Jan-Jaap van der Geer jjvdgeer at inbox.com
Mon Jul 6 19:40:47 BST 2009


Hello,

I am modifying DefMod to generate bindings for the Vala programming
language. While doing that I found some entries that I find
surprising. Does anyone have an idea about if these are actually
correct?

CONST
   Wimp_NoFonts = .Ref Byte: -1,             //for Wimp_LoadTemplate

Shouldn't that be .Ref .Byte or even .Ref .Data?

Same here:

SWI Wimp_LoadTemplate =
   (  NUMBER 0x400DB "Loads a template",
      ENTRY
      (  R1 = .Ref Wimp_Window: window "pointer to buffer for
 template, or Wimp_GetSize to return required buffer size",
         R2 = .Ref .String: data,
         R3 -> .Char: end,
         R4 = .Ref Byte: font_ref,
                   ^^^^  
         R5 = .Ref .String: name "pointer to a (wildcarded) name
 to match (must be 12 bytes word-aligned)",
         R6 = .Int: context
      ),
      EXIT
      (  R0?,
         R1 = .Int: used,
         R2 = .Int: data_used,
         R6! = .Int: context_out
   )  );


This one I find strange as well:

SWI WimpClaimFreeMemory_Alloc =
   (  NUMBER 0x400EE,
      ENTRY
      (  R0 # 1  "Claims the whole of the Wimp's free memory pool for the
               	  calling task - Deprecated under Risc OS 3.7+",
         R1 = .Int: size
      ),
      EXIT
      (  R0?,
         R1 = .Int: size_out,
         R2! = .Ref Void: blk
                    ^^^^
   )  );

I would have changed the .Ref Void there to .Ref .Byte but of
course that would change the datatype for WimpClaimFreeMemory_Alloc
(may not a big problem for a deprecated SWI?)

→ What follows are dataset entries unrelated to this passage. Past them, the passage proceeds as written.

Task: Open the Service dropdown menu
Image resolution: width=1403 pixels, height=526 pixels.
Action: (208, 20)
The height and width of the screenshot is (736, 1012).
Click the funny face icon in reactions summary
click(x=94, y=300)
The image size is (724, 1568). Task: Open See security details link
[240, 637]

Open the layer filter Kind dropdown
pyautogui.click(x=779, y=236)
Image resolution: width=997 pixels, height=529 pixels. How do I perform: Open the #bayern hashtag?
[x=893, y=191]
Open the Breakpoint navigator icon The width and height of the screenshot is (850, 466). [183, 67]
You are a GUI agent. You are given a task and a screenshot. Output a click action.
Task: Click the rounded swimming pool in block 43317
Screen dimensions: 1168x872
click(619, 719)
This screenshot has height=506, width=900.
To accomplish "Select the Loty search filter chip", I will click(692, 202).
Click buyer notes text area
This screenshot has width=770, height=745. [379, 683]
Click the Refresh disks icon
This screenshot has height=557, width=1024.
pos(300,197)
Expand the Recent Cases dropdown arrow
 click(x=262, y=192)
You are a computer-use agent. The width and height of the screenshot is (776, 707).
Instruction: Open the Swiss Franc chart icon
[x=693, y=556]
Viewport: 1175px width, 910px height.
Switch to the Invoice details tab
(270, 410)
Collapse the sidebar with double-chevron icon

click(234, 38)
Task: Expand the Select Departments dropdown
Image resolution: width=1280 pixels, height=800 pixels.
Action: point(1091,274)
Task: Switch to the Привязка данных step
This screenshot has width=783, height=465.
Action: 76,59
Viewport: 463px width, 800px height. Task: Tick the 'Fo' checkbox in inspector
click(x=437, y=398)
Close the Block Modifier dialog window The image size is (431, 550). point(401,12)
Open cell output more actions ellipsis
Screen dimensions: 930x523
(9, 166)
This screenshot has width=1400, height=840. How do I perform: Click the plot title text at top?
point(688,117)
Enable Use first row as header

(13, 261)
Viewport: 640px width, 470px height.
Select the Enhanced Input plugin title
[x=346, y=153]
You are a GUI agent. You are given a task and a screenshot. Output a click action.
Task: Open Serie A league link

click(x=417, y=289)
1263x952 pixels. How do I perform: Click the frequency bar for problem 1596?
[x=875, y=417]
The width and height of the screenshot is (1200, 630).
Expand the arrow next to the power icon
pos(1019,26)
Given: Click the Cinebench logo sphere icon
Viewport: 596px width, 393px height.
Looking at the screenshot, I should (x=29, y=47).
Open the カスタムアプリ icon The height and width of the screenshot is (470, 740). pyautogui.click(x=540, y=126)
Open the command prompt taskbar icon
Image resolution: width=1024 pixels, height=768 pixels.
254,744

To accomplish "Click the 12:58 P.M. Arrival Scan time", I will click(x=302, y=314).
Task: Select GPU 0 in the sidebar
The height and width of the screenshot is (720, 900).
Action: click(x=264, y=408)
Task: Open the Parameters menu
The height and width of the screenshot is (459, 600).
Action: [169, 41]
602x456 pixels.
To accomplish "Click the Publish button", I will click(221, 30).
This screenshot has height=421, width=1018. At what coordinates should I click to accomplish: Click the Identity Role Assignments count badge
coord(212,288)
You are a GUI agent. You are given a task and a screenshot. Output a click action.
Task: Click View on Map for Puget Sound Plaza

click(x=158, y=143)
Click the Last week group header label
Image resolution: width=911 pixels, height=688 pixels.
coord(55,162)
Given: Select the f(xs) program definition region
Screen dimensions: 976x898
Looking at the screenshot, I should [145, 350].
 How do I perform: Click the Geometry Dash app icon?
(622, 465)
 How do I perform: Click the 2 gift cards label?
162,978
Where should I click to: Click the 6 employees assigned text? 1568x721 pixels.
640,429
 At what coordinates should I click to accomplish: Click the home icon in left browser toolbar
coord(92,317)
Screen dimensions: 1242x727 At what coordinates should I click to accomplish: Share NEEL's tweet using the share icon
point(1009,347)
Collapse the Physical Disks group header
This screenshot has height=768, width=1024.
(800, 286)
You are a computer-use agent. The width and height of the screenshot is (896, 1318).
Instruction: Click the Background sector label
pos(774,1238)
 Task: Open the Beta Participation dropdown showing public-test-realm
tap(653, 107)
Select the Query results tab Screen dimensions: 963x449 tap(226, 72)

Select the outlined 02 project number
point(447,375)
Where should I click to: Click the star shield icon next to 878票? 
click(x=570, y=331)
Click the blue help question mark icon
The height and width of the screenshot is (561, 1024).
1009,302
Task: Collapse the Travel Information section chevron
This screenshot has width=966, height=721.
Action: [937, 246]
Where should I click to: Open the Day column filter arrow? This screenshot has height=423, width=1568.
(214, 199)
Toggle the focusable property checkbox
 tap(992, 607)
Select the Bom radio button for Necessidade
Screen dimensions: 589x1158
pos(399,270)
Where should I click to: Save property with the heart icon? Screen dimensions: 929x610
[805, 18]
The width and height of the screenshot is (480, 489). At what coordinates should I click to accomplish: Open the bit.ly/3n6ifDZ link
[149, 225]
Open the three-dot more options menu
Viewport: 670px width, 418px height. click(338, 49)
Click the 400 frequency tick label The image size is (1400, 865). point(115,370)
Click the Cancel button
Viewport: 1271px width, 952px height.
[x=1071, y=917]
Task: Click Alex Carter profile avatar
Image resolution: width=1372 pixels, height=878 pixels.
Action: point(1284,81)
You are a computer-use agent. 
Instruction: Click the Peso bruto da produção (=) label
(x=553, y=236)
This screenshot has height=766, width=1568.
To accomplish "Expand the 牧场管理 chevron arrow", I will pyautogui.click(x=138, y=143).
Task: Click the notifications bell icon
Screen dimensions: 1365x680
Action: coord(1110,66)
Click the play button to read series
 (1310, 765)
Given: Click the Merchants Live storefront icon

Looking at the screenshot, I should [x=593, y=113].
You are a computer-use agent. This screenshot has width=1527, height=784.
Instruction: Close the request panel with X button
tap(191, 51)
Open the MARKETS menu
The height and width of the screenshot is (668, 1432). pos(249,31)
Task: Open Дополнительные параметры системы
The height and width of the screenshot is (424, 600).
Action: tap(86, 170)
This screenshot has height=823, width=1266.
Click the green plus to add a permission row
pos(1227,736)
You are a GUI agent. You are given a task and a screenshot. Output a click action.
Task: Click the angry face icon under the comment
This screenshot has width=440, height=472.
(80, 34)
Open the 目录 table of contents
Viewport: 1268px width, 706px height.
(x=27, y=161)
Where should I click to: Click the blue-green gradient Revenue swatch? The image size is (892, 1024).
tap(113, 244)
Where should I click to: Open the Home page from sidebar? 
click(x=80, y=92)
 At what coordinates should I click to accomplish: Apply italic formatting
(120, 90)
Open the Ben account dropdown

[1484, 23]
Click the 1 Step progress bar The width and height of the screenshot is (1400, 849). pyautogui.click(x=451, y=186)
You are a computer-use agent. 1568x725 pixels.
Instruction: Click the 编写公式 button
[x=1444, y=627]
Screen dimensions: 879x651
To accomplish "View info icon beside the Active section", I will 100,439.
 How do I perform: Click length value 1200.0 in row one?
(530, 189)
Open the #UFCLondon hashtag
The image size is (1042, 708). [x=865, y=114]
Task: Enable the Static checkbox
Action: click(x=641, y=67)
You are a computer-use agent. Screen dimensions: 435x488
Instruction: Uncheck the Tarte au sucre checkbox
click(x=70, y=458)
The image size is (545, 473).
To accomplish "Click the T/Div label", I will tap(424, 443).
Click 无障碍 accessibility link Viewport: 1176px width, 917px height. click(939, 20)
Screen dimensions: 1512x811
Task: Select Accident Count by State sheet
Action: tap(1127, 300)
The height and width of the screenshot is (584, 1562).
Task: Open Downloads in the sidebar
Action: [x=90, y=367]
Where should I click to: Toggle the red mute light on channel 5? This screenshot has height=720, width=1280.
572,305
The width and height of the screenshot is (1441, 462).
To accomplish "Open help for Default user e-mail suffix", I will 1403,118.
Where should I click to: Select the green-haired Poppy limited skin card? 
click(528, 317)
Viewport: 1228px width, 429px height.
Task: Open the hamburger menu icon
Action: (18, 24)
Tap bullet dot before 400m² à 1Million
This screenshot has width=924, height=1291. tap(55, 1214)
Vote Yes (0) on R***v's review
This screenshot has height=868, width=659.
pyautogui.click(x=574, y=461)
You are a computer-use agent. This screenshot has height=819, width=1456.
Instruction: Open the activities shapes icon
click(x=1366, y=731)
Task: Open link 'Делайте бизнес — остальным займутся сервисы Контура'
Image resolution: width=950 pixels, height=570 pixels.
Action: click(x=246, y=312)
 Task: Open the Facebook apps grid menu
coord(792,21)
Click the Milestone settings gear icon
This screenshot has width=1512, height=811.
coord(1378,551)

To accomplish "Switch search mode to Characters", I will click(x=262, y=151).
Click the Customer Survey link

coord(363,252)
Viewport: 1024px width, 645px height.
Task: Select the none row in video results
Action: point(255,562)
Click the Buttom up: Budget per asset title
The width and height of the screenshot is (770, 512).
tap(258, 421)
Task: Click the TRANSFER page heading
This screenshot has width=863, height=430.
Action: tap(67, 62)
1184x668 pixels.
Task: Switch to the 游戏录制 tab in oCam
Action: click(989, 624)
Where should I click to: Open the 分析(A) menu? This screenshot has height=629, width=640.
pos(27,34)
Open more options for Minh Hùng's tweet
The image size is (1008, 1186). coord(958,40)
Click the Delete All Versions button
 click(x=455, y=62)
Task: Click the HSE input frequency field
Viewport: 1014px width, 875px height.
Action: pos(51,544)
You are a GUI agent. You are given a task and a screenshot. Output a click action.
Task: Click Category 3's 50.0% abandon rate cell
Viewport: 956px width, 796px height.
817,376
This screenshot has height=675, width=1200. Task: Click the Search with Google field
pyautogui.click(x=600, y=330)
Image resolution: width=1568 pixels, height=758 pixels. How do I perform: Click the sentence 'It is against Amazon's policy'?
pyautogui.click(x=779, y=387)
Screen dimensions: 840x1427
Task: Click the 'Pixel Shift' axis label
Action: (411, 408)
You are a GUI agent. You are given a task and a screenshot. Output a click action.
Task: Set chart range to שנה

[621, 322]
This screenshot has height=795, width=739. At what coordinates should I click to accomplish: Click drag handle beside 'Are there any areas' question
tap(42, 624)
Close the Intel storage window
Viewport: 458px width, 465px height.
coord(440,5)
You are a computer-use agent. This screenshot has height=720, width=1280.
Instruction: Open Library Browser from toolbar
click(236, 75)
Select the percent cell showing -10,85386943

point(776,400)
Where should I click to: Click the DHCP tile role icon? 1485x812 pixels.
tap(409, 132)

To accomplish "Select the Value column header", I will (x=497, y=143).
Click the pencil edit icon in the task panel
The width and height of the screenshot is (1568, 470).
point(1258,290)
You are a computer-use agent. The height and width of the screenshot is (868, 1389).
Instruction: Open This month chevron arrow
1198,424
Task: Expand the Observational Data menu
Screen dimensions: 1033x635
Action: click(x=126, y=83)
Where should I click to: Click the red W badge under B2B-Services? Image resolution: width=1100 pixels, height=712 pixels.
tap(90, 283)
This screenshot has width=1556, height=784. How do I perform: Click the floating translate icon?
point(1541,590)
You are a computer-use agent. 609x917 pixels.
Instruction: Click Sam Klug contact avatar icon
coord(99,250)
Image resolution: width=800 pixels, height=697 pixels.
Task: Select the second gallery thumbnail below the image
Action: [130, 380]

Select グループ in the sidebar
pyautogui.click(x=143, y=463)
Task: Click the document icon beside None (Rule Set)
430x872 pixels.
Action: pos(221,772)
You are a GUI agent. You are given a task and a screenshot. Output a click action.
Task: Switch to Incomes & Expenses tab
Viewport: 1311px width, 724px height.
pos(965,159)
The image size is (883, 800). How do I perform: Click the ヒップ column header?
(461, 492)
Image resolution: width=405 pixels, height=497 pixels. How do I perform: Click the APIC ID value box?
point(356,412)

As far as I understand, datatypes that do not start with a dot are
datatypes that should be defined elsewhere. Byte and Void are not.
Naming standards within C mean that they get converted to lowercase
and therefore they work just fine.

At this moment I am not doing that for Vala (maybe I should but I
am so far being pigheaded so I'm not doing that just yet). The
result is that I end up with unknown datatypes (Byte and Void).

I tried exchanging the .Ref Byte with .Ref .Byte above, and the
generated .h code remains the same (haven't checked the others).
The same is true when I change it to .Ref .Data (which I feel is
even better).

Does this make sense? Or am I missing something?